# Task:
Repeat the lines starting with the one containing "Open calendar icon" and going on through the one containing "pos(83,679)", swapping "chart" for "graph" and leaving everything else the same.

# Data for processing:
* start *
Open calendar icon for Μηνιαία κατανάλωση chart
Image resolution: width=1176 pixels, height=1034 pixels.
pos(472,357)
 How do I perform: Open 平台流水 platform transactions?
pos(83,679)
* end *
* start *
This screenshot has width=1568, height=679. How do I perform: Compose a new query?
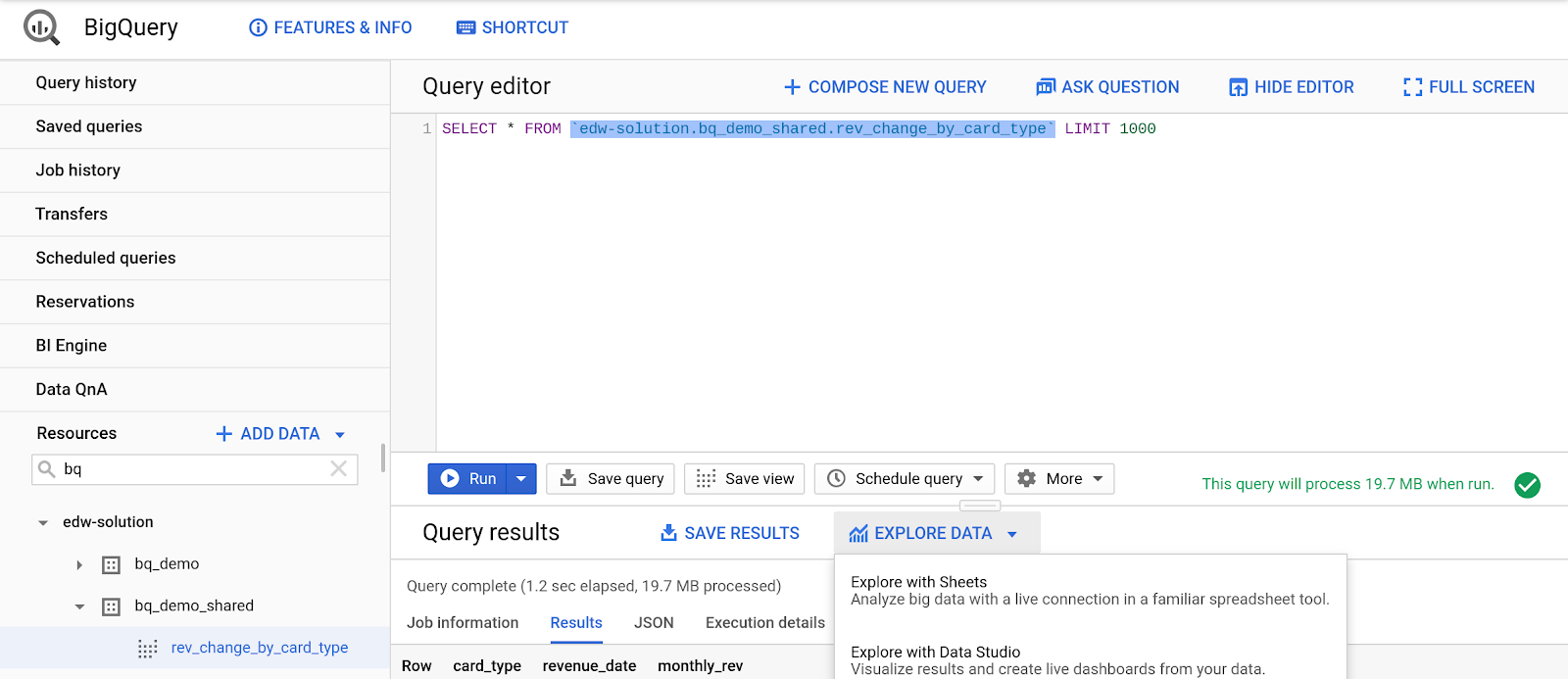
* end *
# Worked answer:
Open calendar icon for Μηνιαία κατανάλωση graph
Image resolution: width=1176 pixels, height=1034 pixels.
pos(472,357)
 How do I perform: Open 平台流水 platform transactions?
pos(83,679)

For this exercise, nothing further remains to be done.